*MATERIAL FOR THIS TASK:*
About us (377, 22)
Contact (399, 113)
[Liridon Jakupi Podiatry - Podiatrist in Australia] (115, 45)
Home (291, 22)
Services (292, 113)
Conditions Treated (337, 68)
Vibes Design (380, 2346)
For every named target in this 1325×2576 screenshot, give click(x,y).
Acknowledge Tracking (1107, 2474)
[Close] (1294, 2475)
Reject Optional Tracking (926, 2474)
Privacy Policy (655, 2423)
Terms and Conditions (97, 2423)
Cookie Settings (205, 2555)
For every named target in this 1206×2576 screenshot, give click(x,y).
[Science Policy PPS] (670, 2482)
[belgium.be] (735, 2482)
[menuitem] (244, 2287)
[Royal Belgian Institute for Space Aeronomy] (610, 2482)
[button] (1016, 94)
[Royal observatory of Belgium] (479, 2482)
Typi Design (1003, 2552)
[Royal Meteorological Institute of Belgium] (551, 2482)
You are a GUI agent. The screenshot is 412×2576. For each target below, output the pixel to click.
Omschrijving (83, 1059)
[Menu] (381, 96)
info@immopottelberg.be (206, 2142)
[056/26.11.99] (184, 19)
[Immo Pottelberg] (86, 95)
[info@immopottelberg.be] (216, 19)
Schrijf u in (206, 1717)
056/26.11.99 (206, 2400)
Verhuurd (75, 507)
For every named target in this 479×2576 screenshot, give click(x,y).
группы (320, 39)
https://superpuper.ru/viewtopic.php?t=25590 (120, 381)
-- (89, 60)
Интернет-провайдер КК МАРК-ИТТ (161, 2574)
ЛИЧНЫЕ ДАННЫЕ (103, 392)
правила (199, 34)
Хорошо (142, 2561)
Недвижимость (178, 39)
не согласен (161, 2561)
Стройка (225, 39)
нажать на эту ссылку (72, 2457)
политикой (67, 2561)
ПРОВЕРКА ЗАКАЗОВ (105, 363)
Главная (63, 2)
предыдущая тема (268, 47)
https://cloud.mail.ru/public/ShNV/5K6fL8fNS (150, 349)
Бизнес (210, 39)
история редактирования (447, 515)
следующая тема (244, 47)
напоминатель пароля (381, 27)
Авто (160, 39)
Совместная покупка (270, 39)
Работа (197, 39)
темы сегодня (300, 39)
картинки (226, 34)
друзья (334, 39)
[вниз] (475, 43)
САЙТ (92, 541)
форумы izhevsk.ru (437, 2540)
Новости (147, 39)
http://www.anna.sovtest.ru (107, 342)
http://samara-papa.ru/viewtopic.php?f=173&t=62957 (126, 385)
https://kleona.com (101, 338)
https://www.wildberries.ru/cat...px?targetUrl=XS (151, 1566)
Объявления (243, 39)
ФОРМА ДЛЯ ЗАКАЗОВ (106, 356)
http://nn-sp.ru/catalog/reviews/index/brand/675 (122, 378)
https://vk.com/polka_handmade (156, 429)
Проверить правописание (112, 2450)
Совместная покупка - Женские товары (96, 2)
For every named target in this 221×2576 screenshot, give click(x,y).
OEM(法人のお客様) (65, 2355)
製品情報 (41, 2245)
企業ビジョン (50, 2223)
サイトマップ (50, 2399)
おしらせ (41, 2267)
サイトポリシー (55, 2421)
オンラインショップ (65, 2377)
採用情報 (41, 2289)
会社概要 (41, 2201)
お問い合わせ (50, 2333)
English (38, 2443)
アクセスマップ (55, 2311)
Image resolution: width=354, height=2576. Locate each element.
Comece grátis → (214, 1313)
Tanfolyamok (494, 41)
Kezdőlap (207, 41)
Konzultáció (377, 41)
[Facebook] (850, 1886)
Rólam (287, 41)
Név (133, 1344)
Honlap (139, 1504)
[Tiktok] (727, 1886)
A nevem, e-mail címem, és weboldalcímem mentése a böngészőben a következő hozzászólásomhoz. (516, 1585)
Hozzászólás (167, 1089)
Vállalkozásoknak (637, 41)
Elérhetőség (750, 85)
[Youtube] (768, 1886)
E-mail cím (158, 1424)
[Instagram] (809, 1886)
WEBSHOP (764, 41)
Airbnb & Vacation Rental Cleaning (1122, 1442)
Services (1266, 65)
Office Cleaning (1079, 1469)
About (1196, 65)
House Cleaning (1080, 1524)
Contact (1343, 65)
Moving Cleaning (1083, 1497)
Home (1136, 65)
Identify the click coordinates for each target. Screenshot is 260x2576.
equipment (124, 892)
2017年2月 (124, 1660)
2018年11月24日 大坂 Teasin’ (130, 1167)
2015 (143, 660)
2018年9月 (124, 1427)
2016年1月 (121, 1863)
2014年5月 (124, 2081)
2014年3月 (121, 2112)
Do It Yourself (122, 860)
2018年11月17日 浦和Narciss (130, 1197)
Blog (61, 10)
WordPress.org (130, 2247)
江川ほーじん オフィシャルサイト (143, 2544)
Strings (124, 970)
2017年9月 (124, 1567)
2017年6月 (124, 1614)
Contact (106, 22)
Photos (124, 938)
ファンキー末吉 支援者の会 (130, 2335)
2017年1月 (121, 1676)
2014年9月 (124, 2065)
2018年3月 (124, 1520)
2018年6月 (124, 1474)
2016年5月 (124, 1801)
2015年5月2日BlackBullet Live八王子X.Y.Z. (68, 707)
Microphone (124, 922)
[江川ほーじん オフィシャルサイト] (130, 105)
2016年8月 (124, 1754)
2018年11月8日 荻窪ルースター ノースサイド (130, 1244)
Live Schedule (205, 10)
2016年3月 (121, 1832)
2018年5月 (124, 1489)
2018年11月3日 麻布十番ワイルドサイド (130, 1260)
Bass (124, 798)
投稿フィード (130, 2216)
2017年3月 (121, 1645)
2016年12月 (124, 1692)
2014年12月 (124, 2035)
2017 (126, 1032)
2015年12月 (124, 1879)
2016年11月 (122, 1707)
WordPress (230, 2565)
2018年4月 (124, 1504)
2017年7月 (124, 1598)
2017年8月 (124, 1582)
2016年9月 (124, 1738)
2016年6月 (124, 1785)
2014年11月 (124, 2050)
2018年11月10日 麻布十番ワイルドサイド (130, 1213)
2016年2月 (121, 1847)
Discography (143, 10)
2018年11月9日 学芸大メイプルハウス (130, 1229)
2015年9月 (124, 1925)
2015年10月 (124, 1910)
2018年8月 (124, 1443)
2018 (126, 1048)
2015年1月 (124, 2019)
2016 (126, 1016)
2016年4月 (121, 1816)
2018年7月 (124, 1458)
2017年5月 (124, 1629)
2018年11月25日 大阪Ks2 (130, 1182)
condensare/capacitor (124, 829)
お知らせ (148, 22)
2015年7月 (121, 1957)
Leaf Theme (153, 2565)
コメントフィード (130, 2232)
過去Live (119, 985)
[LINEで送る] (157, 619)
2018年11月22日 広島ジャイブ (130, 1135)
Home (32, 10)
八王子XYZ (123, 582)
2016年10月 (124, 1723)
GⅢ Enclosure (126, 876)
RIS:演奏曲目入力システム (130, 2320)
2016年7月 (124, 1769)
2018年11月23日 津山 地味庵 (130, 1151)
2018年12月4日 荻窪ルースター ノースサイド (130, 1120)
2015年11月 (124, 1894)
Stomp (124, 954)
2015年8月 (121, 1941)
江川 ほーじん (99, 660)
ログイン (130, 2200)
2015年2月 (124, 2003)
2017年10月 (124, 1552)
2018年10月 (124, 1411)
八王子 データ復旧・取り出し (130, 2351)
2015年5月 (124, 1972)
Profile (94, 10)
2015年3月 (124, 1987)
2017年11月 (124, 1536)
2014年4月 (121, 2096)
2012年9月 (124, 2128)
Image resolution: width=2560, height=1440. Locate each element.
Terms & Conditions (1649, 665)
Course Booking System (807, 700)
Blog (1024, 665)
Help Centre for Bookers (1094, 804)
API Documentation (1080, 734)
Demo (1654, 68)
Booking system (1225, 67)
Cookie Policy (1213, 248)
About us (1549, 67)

*WORK ITEM:* Output the entire listing exactly as written.

*ANSWER BELOW:*
About us (377, 22)
Contact (399, 113)
[Liridon Jakupi Podiatry - Podiatrist in Australia] (115, 45)
Home (291, 22)
Services (292, 113)
Conditions Treated (337, 68)
Vibes Design (380, 2346)
For every named target in this 1325×2576 screenshot, give click(x,y).
Acknowledge Tracking (1107, 2474)
[Close] (1294, 2475)
Reject Optional Tracking (926, 2474)
Privacy Policy (655, 2423)
Terms and Conditions (97, 2423)
Cookie Settings (205, 2555)
For every named target in this 1206×2576 screenshot, give click(x,y).
[Science Policy PPS] (670, 2482)
[belgium.be] (735, 2482)
[menuitem] (244, 2287)
[Royal Belgian Institute for Space Aeronomy] (610, 2482)
[button] (1016, 94)
[Royal observatory of Belgium] (479, 2482)
Typi Design (1003, 2552)
[Royal Meteorological Institute of Belgium] (551, 2482)
You are a GUI agent. The screenshot is 412×2576. For each target below, output the pixel to click.
Omschrijving (83, 1059)
[Menu] (381, 96)
info@immopottelberg.be (206, 2142)
[056/26.11.99] (184, 19)
[Immo Pottelberg] (86, 95)
[info@immopottelberg.be] (216, 19)
Schrijf u in (206, 1717)
056/26.11.99 (206, 2400)
Verhuurd (75, 507)
For every named target in this 479×2576 screenshot, give click(x,y).
группы (320, 39)
https://superpuper.ru/viewtopic.php?t=25590 (120, 381)
-- (89, 60)
Интернет-провайдер КК МАРК-ИТТ (161, 2574)
ЛИЧНЫЕ ДАННЫЕ (103, 392)
правила (199, 34)
Хорошо (142, 2561)
Недвижимость (178, 39)
не согласен (161, 2561)
Стройка (225, 39)
нажать на эту ссылку (72, 2457)
политикой (67, 2561)
ПРОВЕРКА ЗАКАЗОВ (105, 363)
Главная (63, 2)
предыдущая тема (268, 47)
https://cloud.mail.ru/public/ShNV/5K6fL8fNS (150, 349)
Бизнес (210, 39)
история редактирования (447, 515)
следующая тема (244, 47)
напоминатель пароля (381, 27)
Авто (160, 39)
Совместная покупка (270, 39)
Работа (197, 39)
темы сегодня (300, 39)
картинки (226, 34)
друзья (334, 39)
[вниз] (475, 43)
САЙТ (92, 541)
форумы izhevsk.ru (437, 2540)
Новости (147, 39)
http://www.anna.sovtest.ru (107, 342)
http://samara-papa.ru/viewtopic.php?f=173&t=62957 (126, 385)
https://kleona.com (101, 338)
https://www.wildberries.ru/cat...px?targetUrl=XS (151, 1566)
Объявления (243, 39)
ФОРМА ДЛЯ ЗАКАЗОВ (106, 356)
http://nn-sp.ru/catalog/reviews/index/brand/675 (122, 378)
https://vk.com/polka_handmade (156, 429)
Проверить правописание (112, 2450)
Совместная покупка - Женские товары (96, 2)
For every named target in this 221×2576 screenshot, give click(x,y).
OEM(法人のお客様) (65, 2355)
製品情報 (41, 2245)
企業ビジョン (50, 2223)
サイトマップ (50, 2399)
おしらせ (41, 2267)
サイトポリシー (55, 2421)
オンラインショップ (65, 2377)
採用情報 (41, 2289)
会社概要 (41, 2201)
お問い合わせ (50, 2333)
English (38, 2443)
アクセスマップ (55, 2311)
Image resolution: width=354, height=2576. Locate each element.
Comece grátis → (214, 1313)
Tanfolyamok (494, 41)
Kezdőlap (207, 41)
Konzultáció (377, 41)
[Facebook] (850, 1886)
Rólam (287, 41)
Név (133, 1344)
Honlap (139, 1504)
[Tiktok] (727, 1886)
A nevem, e-mail címem, és weboldalcímem mentése a böngészőben a következő hozzászólásomhoz. (516, 1585)
Hozzászólás (167, 1089)
Vállalkozásoknak (637, 41)
Elérhetőség (750, 85)
[Youtube] (768, 1886)
E-mail cím (158, 1424)
[Instagram] (809, 1886)
WEBSHOP (764, 41)
Airbnb & Vacation Rental Cleaning (1122, 1442)
Services (1266, 65)
Office Cleaning (1079, 1469)
About (1196, 65)
House Cleaning (1080, 1524)
Contact (1343, 65)
Moving Cleaning (1083, 1497)
Home (1136, 65)
Identify the click coordinates for each target. Screenshot is 260x2576.
equipment (124, 892)
2017年2月 (124, 1660)
2018年11月24日 大坂 Teasin’ (130, 1167)
2015 (143, 660)
2018年9月 (124, 1427)
2016年1月 (121, 1863)
2014年5月 (124, 2081)
2014年3月 (121, 2112)
Do It Yourself (122, 860)
2018年11月17日 浦和Narciss (130, 1197)
Blog (61, 10)
WordPress.org (130, 2247)
江川ほーじん オフィシャルサイト (143, 2544)
Strings (124, 970)
2017年9月 (124, 1567)
2017年6月 (124, 1614)
Contact (106, 22)
Photos (124, 938)
ファンキー末吉 支援者の会 (130, 2335)
2017年1月 (121, 1676)
2014年9月 (124, 2065)
2018年3月 (124, 1520)
2018年6月 (124, 1474)
2016年5月 (124, 1801)
2015年5月2日BlackBullet Live八王子X.Y.Z. (68, 707)
Microphone (124, 922)
[江川ほーじん オフィシャルサイト] (130, 105)
2016年8月 (124, 1754)
2018年11月8日 荻窪ルースター ノースサイド (130, 1244)
Live Schedule (205, 10)
2016年3月 (121, 1832)
2018年5月 (124, 1489)
2018年11月3日 麻布十番ワイルドサイド (130, 1260)
Bass (124, 798)
投稿フィード (130, 2216)
2017年3月 (121, 1645)
2016年12月 (124, 1692)
2014年12月 (124, 2035)
2017 (126, 1032)
2015年12月 (124, 1879)
2016年11月 (122, 1707)
WordPress (230, 2565)
2018年4月 (124, 1504)
2017年7月 (124, 1598)
2017年8月 (124, 1582)
2016年9月 (124, 1738)
2016年6月 (124, 1785)
2014年11月 (124, 2050)
2018年11月10日 麻布十番ワイルドサイド (130, 1213)
2016年2月 (121, 1847)
Discography (143, 10)
2018年11月9日 学芸大メイプルハウス (130, 1229)
2015年9月 (124, 1925)
2015年10月 (124, 1910)
2018年8月 (124, 1443)
2018 (126, 1048)
2015年1月 (124, 2019)
2016 (126, 1016)
2016年4月 (121, 1816)
2018年7月 (124, 1458)
2017年5月 (124, 1629)
2018年11月25日 大阪Ks2 (130, 1182)
condensare/capacitor (124, 829)
お知らせ (148, 22)
2015年7月 (121, 1957)
Leaf Theme (153, 2565)
コメントフィード (130, 2232)
過去Live (119, 985)
[LINEで送る] (157, 619)
2018年11月22日 広島ジャイブ (130, 1135)
Home (32, 10)
八王子XYZ (123, 582)
2016年10月 (124, 1723)
GⅢ Enclosure (126, 876)
RIS:演奏曲目入力システム (130, 2320)
2016年7月 (124, 1769)
2018年11月23日 津山 地味庵 (130, 1151)
2018年12月4日 荻窪ルースター ノースサイド (130, 1120)
2015年11月 (124, 1894)
Stomp (124, 954)
2015年8月 (121, 1941)
江川 ほーじん (99, 660)
ログイン (130, 2200)
2015年2月 (124, 2003)
2017年10月 (124, 1552)
2018年10月 (124, 1411)
八王子 データ復旧・取り出し (130, 2351)
2015年5月 (124, 1972)
Profile (94, 10)
2015年3月 (124, 1987)
2017年11月 (124, 1536)
2014年4月 (121, 2096)
2012年9月 (124, 2128)
Image resolution: width=2560, height=1440. Locate each element.
Terms & Conditions (1649, 665)
Course Booking System (807, 700)
Blog (1024, 665)
Help Centre for Bookers (1094, 804)
API Documentation (1080, 734)
Demo (1654, 68)
Booking system (1225, 67)
Cookie Policy (1213, 248)
About us (1549, 67)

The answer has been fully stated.